More work needs to be done on Linux at the operating system level, grids will have limited appeal, and there will be a mass movement to embrace clustering software among organizations large and small. These were some of the conclusions and predictions of Don Becker, co-founder of the Beowulf clustering project and a significant contributor to the Linux kernel, as he attended the LinuxWorld show in San Francisco this week
Becker is the founder and chief scientist of Linux clustering vendor Scyld Software, a subsidiary of Linux workstation and server vendor Penguin Computing. Privately held Penguin acquired Scyld in June 2003. Becker founded Scyld (pronounced "scaled" or "skilled') back in 1998, building on work he did while at NASA (the U.S. National Aeronautics and Space Administration) where he started the Beowulf Parallel Workstation high performance clustering computing project. NASA was interested in his project for helping in the modeling of climate data.
IDG News Service caught up with Becker by phone Wednesday as he took a quick break from demonstrating Scyld clustering software at the show. What follows is an edited transcript of the interview.

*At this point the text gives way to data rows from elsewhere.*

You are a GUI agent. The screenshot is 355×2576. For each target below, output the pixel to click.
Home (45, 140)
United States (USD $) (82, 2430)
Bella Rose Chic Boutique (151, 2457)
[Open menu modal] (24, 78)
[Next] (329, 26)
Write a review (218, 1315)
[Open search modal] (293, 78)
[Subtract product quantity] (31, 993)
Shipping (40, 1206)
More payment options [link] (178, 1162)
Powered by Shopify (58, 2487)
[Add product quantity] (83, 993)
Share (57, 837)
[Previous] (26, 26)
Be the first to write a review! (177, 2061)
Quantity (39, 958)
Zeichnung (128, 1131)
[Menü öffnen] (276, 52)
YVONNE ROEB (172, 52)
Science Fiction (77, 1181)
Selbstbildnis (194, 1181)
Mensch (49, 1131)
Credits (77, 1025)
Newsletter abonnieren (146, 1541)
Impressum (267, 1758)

What are your thoughts on how Linux has developed? Symantec and other vendors at the show have been talking about Linux entering a golden age in terms of adoption by enterprises, do you agree?

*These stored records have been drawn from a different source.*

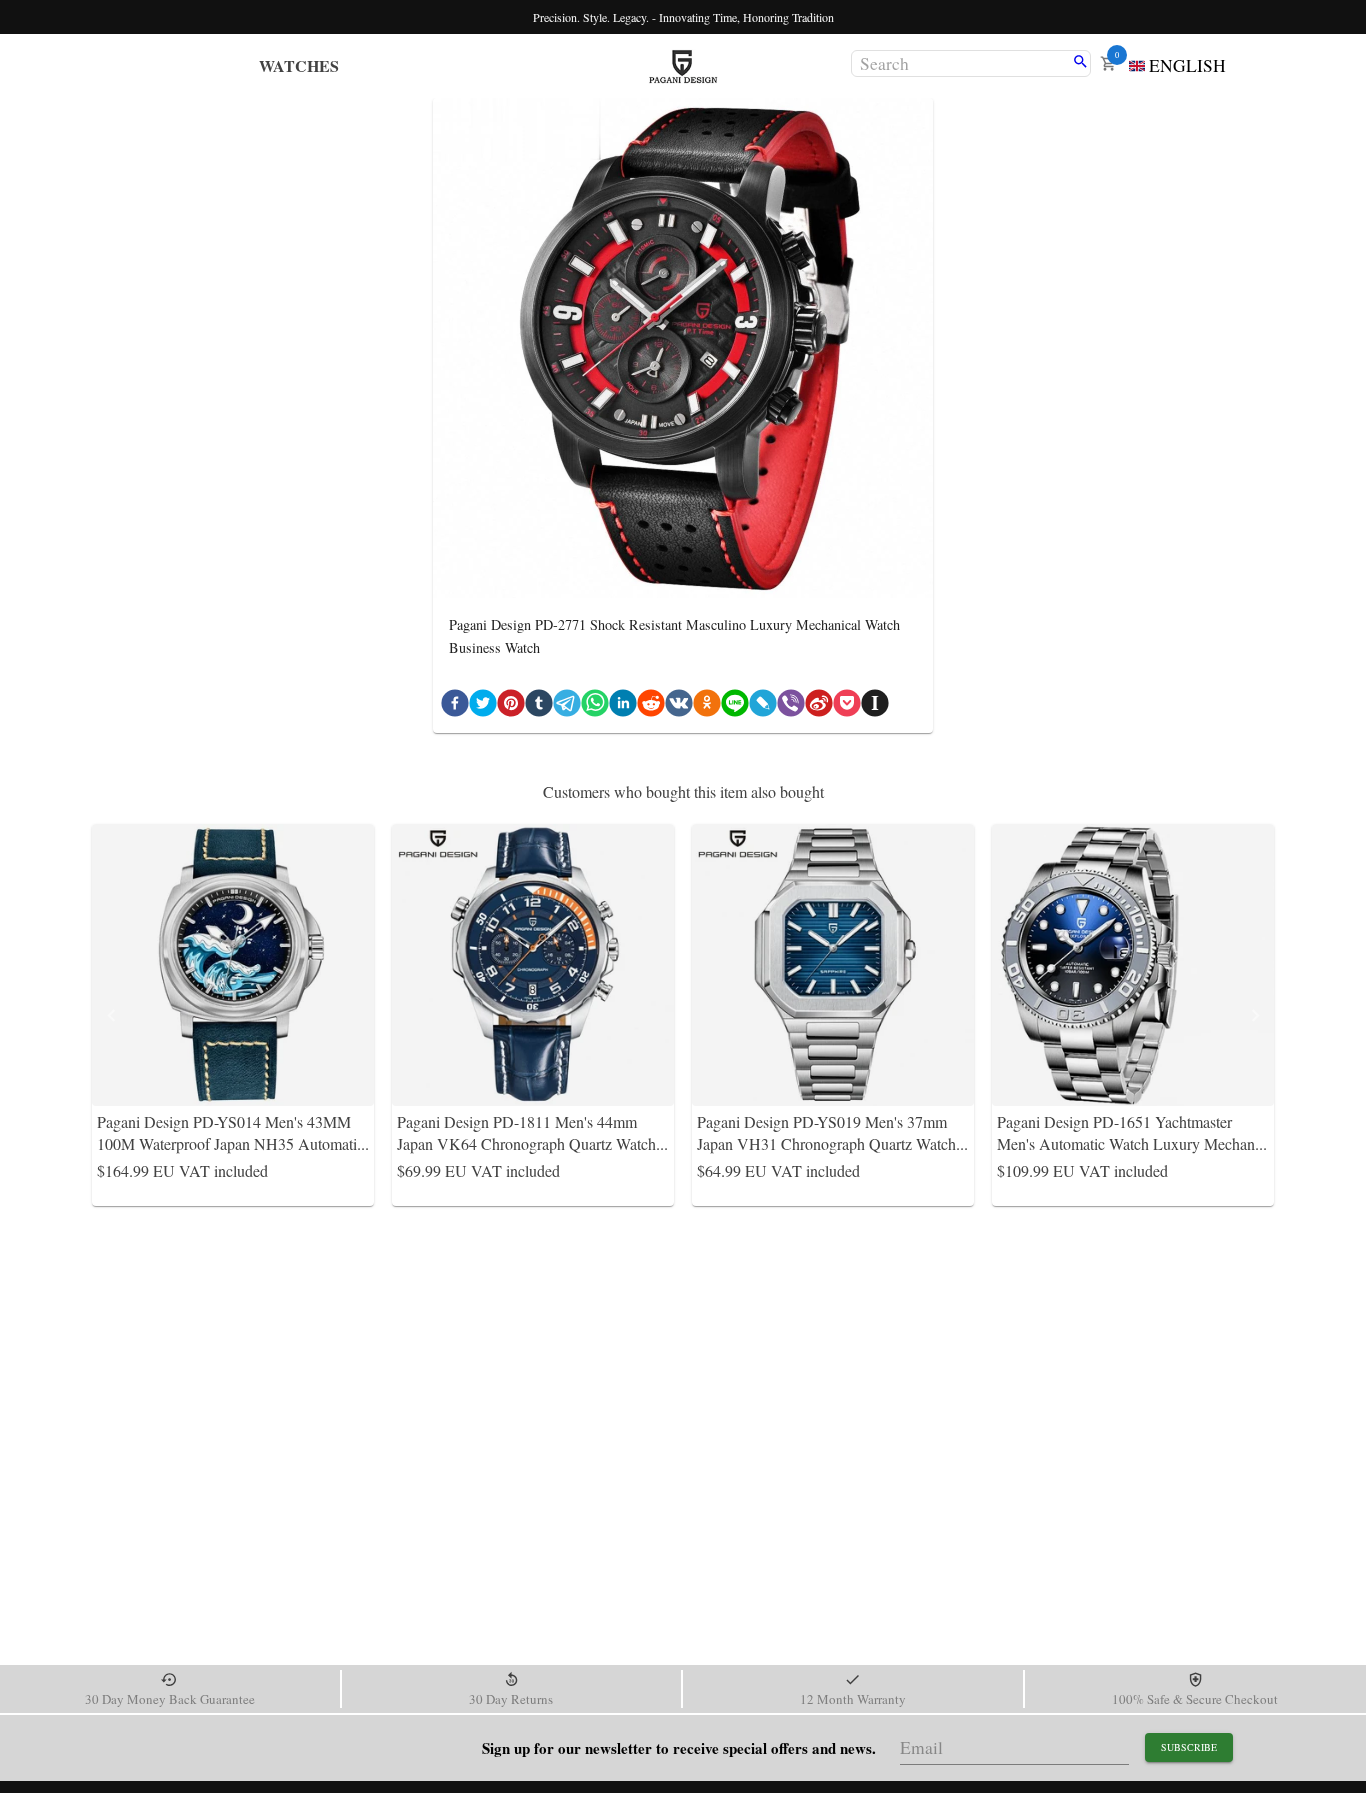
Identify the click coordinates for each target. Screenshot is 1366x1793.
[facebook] (455, 707)
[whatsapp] (595, 707)
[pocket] (847, 707)
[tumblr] (539, 707)
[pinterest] (511, 707)
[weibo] (819, 707)
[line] (735, 707)
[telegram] (567, 707)
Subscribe (1189, 1747)
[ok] (707, 707)
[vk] (679, 707)
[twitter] (483, 707)
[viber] (791, 707)
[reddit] (651, 707)
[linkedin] (623, 707)
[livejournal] (763, 707)
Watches (299, 65)
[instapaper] (875, 707)
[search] (1080, 63)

Linux has evolved tremendously. When I started with Linux as an end user, there were probably a few hundred users, and that's probably an overestimation. I quickly became a developer because Linux didn't have reasonable networking and soon afterwards it needed networking. Linux has fulfilled the promise of Unix, going from [running on] a wristwatch to the fastest [high-end] machine.

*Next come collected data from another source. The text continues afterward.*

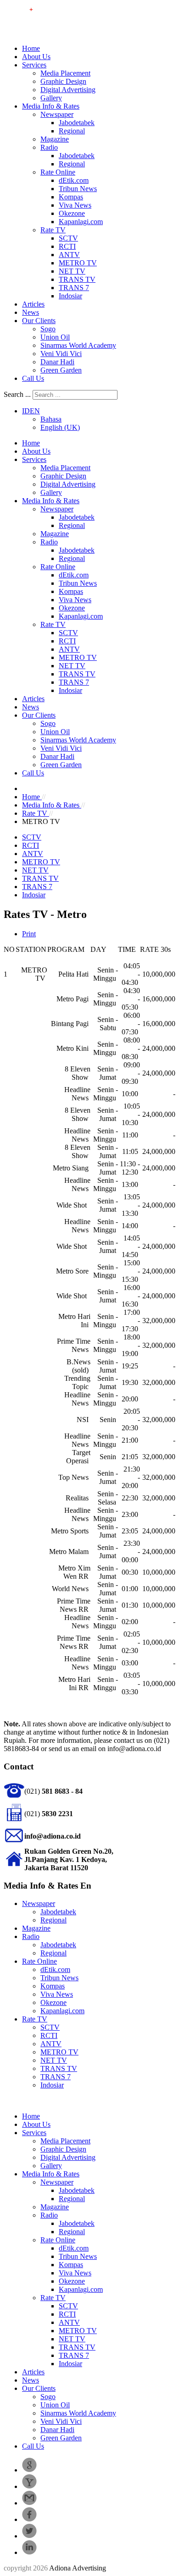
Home (31, 48)
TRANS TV (77, 279)
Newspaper (56, 114)
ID (26, 411)
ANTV (69, 254)
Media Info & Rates (50, 106)
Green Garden (61, 370)
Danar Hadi (57, 362)
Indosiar (70, 296)
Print (29, 934)
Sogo (48, 329)
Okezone (72, 213)
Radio (49, 147)
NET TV (72, 271)
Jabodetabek (77, 122)
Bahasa (51, 419)
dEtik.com (74, 180)
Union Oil (55, 337)
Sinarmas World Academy (78, 345)
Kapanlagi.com (81, 221)
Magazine (54, 139)
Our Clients (39, 320)
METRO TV (78, 263)
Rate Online (57, 172)
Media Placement (65, 73)
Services (34, 65)
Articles (33, 304)
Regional (72, 131)
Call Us (33, 378)
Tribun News (78, 188)
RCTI (67, 246)
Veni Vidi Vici (61, 353)
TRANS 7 (74, 287)
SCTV (68, 238)
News (30, 312)
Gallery (51, 98)
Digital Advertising (67, 89)
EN (35, 411)
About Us (36, 56)
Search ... (17, 394)
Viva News (75, 205)
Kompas (71, 197)
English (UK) (60, 427)
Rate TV (53, 230)
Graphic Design (63, 81)
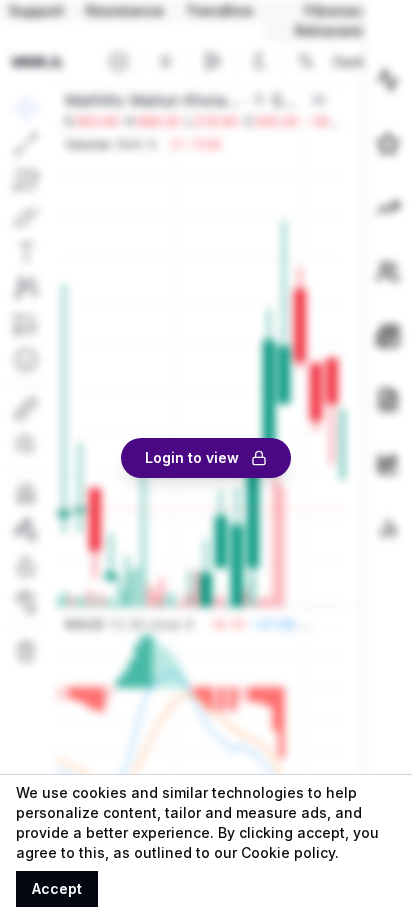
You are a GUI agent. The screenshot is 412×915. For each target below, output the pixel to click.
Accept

Linux is state of the art in most cases, but [being] state of the art isn't good enough. There are many holes in what Linux does, there are still many opportunities [for developers.] Not everything has been done. Five years ago, Linus [Torvalds, the creator of Linux] said the basics had been done and all the interesting things [to be done] would be at the application level. That has turned out not to be the case.
[There's work to be done in] the storage and file systems areas which are changing very quickly. Linux clearly needs a general purpose and easily usable network attached storage. iSCSI is a rapidly evolving technology and within the next year or two, we should see some products or implementations you wouldn't call 'clusters,' but enterprisewide storage shared across multiple systems. There's not a name for it yet.
There's also evolution going on inside the Linux kernel, evolving the VFS (virtual file system) layer. Linux isn't behind any [other operating] systems, it's just that there's a lot of development going on there.
What about grids? They seem to be a major focus at LinuxWorld, although often in terms of vendors trying to target customers leery of the associated complexity they perceive around grids.
Grid tools have been primarily developed on Linux, so that's their platform of choice. A grid implementation is much more difficult than clustering. You need to develop a whole new infrastructure, and then deploy and update it in ways that are usable. It's at least as difficult as deploying a network protocol. Look at IPV6, we're not even halfway there to deploying it.